(Task input):
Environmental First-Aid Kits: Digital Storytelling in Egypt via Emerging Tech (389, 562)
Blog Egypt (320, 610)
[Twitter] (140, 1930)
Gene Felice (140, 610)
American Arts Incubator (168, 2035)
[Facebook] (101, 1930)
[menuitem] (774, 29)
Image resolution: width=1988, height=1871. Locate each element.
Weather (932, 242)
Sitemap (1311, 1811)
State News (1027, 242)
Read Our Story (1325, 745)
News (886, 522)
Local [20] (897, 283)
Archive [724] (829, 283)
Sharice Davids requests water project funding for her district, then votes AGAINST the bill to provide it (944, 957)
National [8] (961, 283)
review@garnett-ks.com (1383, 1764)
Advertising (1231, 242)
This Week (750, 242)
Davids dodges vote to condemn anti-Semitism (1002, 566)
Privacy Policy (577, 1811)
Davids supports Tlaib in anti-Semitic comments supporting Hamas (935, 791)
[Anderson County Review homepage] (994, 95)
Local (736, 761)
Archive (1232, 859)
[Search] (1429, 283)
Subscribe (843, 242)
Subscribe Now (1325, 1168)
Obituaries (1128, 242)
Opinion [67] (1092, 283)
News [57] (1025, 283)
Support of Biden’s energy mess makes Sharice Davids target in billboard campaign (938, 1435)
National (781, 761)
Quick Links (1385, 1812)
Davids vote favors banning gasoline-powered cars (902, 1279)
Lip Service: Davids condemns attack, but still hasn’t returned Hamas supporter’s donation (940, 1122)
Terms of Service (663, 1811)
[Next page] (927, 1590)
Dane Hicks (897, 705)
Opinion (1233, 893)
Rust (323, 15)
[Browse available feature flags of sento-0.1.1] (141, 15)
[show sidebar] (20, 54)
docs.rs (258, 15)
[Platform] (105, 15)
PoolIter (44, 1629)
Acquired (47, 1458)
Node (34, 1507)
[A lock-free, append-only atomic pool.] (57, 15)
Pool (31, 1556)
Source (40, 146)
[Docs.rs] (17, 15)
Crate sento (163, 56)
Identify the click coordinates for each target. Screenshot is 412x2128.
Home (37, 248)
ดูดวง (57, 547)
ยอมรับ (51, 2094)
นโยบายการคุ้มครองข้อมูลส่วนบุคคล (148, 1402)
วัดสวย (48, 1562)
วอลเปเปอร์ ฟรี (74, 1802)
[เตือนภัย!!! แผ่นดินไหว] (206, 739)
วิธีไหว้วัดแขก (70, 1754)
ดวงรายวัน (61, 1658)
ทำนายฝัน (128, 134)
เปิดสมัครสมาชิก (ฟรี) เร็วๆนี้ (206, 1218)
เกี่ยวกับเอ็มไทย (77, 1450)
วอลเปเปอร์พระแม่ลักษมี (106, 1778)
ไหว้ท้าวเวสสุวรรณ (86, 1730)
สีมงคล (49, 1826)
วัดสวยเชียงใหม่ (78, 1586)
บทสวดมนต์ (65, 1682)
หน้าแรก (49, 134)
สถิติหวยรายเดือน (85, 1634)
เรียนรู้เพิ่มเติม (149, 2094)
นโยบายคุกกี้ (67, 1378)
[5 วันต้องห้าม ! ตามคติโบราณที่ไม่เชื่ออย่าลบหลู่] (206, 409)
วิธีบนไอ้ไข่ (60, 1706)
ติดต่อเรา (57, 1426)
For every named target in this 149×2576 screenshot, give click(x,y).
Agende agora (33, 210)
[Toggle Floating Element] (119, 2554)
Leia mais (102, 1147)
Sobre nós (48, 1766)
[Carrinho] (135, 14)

(Activity):
Your task is to retype all the records above with nothing left out.

(Task result):
Environmental First-Aid Kits: Digital Storytelling in Egypt via Emerging Tech (389, 562)
Blog Egypt (320, 610)
[Twitter] (140, 1930)
Gene Felice (140, 610)
American Arts Incubator (168, 2035)
[Facebook] (101, 1930)
[menuitem] (774, 29)
Image resolution: width=1988, height=1871. Locate each element.
Weather (932, 242)
Sitemap (1311, 1811)
State News (1027, 242)
Read Our Story (1325, 745)
News (886, 522)
Local [20] (897, 283)
Archive [724] (829, 283)
Sharice Davids requests water project funding for her district, then votes AGAINST the bill to provide it (944, 957)
National [8] (961, 283)
review@garnett-ks.com (1383, 1764)
Advertising (1231, 242)
This Week (750, 242)
Davids dodges vote to condemn anti-Semitism (1002, 566)
Privacy Policy (577, 1811)
Davids supports Tlaib in anti-Semitic comments supporting Hamas (935, 791)
[Anderson County Review homepage] (994, 95)
Local (736, 761)
Archive (1232, 859)
[Search] (1429, 283)
Subscribe (843, 242)
Subscribe Now (1325, 1168)
Obituaries (1128, 242)
Opinion [67] (1092, 283)
News [57] (1025, 283)
Support of Biden’s energy mess makes Sharice Davids target in billboard campaign (938, 1435)
National (781, 761)
Quick Links (1385, 1812)
Davids vote favors banning gasoline-powered cars (902, 1279)
Lip Service: Davids condemns attack, but still hasn’t returned Hamas supporter’s donation (940, 1122)
Terms of Service (663, 1811)
[Next page] (927, 1590)
Dane Hicks (897, 705)
Opinion (1233, 893)
Rust (323, 15)
[Browse available feature flags of sento-0.1.1] (141, 15)
[show sidebar] (20, 54)
docs.rs (258, 15)
[Platform] (105, 15)
PoolIter (44, 1629)
Acquired (47, 1458)
Node (34, 1507)
[A lock-free, append-only atomic pool.] (57, 15)
Pool (31, 1556)
Source (40, 146)
[Docs.rs] (17, 15)
Crate sento (163, 56)
Identify the click coordinates for each target. Screenshot is 412x2128.
Home (37, 248)
ดูดวง (57, 547)
ยอมรับ (51, 2094)
นโยบายการคุ้มครองข้อมูลส่วนบุคคล (148, 1402)
วัดสวย (48, 1562)
วอลเปเปอร์ ฟรี (74, 1802)
[เตือนภัย!!! แผ่นดินไหว] (206, 739)
วิธีไหว้วัดแขก (70, 1754)
ดวงรายวัน (61, 1658)
ทำนายฝัน (128, 134)
เปิดสมัครสมาชิก (ฟรี) เร็วๆนี้ (206, 1218)
เกี่ยวกับเอ็มไทย (77, 1450)
วอลเปเปอร์พระแม่ลักษมี (106, 1778)
ไหว้ท้าวเวสสุวรรณ (86, 1730)
สีมงคล (49, 1826)
วัดสวยเชียงใหม่ (78, 1586)
บทสวดมนต์ (65, 1682)
หน้าแรก (49, 134)
สถิติหวยรายเดือน (85, 1634)
เรียนรู้เพิ่มเติม (149, 2094)
นโยบายคุกกี้ (67, 1378)
[5 วันต้องห้าม ! ตามคติโบราณที่ไม่เชื่ออย่าลบหลู่] (206, 409)
วิธีบนไอ้ไข่ (60, 1706)
ติดต่อเรา (57, 1426)
For every named target in this 149×2576 screenshot, give click(x,y).
Agende agora (33, 210)
[Toggle Floating Element] (119, 2554)
Leia mais (102, 1147)
Sobre nós (48, 1766)
[Carrinho] (135, 14)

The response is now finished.